### What is being asked
Nothing but the line containing "Open the Options menu" and the lines that follow it to the end of the material below should appear in the answer, each copied exactly.
Given data Start Marker
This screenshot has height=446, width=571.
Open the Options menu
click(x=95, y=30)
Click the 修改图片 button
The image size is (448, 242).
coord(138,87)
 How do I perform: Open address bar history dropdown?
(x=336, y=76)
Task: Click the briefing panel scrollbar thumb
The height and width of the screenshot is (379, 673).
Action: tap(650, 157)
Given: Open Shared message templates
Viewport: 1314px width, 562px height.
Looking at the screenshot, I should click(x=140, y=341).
Given data End Marker
### Solution for this exercise
Open the Options menu
click(x=95, y=30)
Click the 修改图片 button
The image size is (448, 242).
coord(138,87)
 How do I perform: Open address bar history dropdown?
(x=336, y=76)
Task: Click the briefing panel scrollbar thumb
The height and width of the screenshot is (379, 673).
Action: tap(650, 157)
Given: Open Shared message templates
Viewport: 1314px width, 562px height.
Looking at the screenshot, I should click(x=140, y=341).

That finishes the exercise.